Разве что медведю, паче чаяния зверь сюда забредет, и он сможет разодрать ту бумажку своей когтистой лапой, прежде чем приступит к чему-то более съедобному…
То, что супруг Сони — князь Потемкин, не очень дальний родственник одного из самых знаменитых людей России, Софья узнала чуть ли не накануне своего венчания. Она думала, что жизненные обстоятельства бросили ее в объятия Григория Тредиаковского, всего лишь чиновника русского посольства во Франции. Оказалось же, что фамилия жениха Потемкин, но об этом вовсе не стоит кому-либо рассказывать. По крайней мере, пока они не вернутся в Россию.
Фамилию Тредиаковский — по линии матери — Григорий взял себе на время пребывания во Франции, чтобы не привлекать внимания к своей особе.
Он работал в таком ведомстве и исполнял такие поручения своих начальников, что чем незаметнее он казался, тем лучше было для дела.

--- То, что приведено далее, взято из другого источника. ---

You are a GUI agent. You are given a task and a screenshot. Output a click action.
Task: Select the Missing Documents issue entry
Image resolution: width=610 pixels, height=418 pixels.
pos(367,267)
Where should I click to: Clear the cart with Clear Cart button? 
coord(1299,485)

Но вот зачем понадобилось Соне следовать за Григорием в его поездке? Опять напридумывала себе, что это будет очередным захватывающим приключением… И что оказалось на деле? Не будь ее глупого желания, Софья сейчас гуляла бы себе по Елисейским полям, или ехала в карете, или даже сидела в замке, в котором хозяйствовала не кто иная, как ее бывшая горничная Агриппина, но никак уж не торчала бы в этой убогой сторожке — неизвестно в какой местности, неизвестно как далеко от проезжей дороги.
Впрочем, сторожка, с виду невзрачная и даже хрупкая, внутри оказалась вполне крепкой и хорошо устроенной. Вот только хозяин наверняка не посещал ее никак не меньше месяца. То ли захворал, то ли покинул домишко еще по какой причине, не стоило и гадать. Так-то оно и к лучшему. Не надо никому объяснять, что да как, почему такие знатные на вид господа оказались в столь глухом месте. Какая злая сила погнала их в этот дикий лес…

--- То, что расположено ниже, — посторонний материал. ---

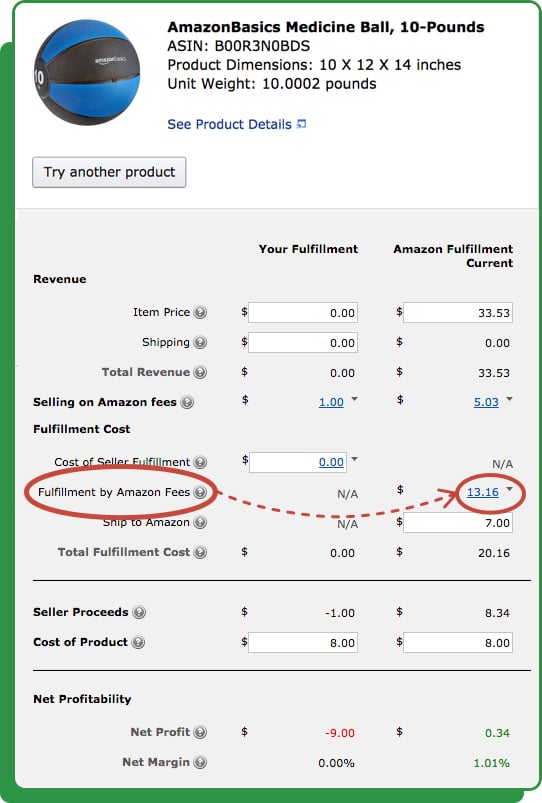542x803 pixels.
Task: Click the Try another product button
Action: tap(109, 172)

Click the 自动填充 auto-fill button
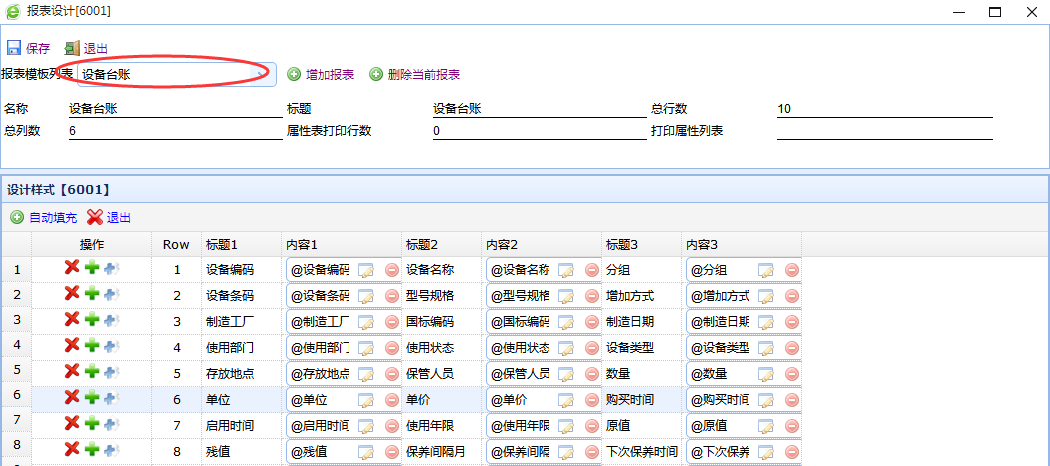point(44,217)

Княгиня погрузилась в свои невеселые думы, тем более что предаваться этому занятию ей никто не мешал. Не слышно было ни шороха в углах, какой частенько затевают в отсутствие хозяина, к примеру, мыши, ни цвирканья сверчка, ни даже монотонного похрустывания жука-древоточца — вся мелкая живность будто ушла куда-то вслед за хозяином.
Соня оперлась головой о бревенчатую стену и устало прикрыла глаза. Спать ей не хотелось. Она поерзала, устраиваясь поудобнее на половинке бревна, поставленной на два пенька, — этакой своеобразной лавке. И опять вернулась к своим мыслям, которые, как муравьи, ползли одна за другой все в том же направлении — в попытке объяснить причины, по которым она вместе с супругом оказалась в столь бедственном положении.
А может быть, не было никакой погони и вообще никакой слежки и Григорий все это придумал… Но для чего? А что, если просто Соня стала для него обузой, из-за чего он не поспевал в город Страсбург, куда так торопился, а свалившаяся на него будто с неба жена связывала руки? Думать так было страшно. Да и, собственно, если бы он решил отправить ее от себя, мог бы оставить ее в каком-нибудь людном месте. На тракте, откуда она легко бы добралась в тот же Дежансон.
А ведь всего два месяца назад они еще не были знакомы, всего лишь ехали из России в одной дорожной карете — Софья убегала от опеки брата, Григорий торопился по своим делам. Но на остановках молодые люди поневоле стали общаться, познакомились.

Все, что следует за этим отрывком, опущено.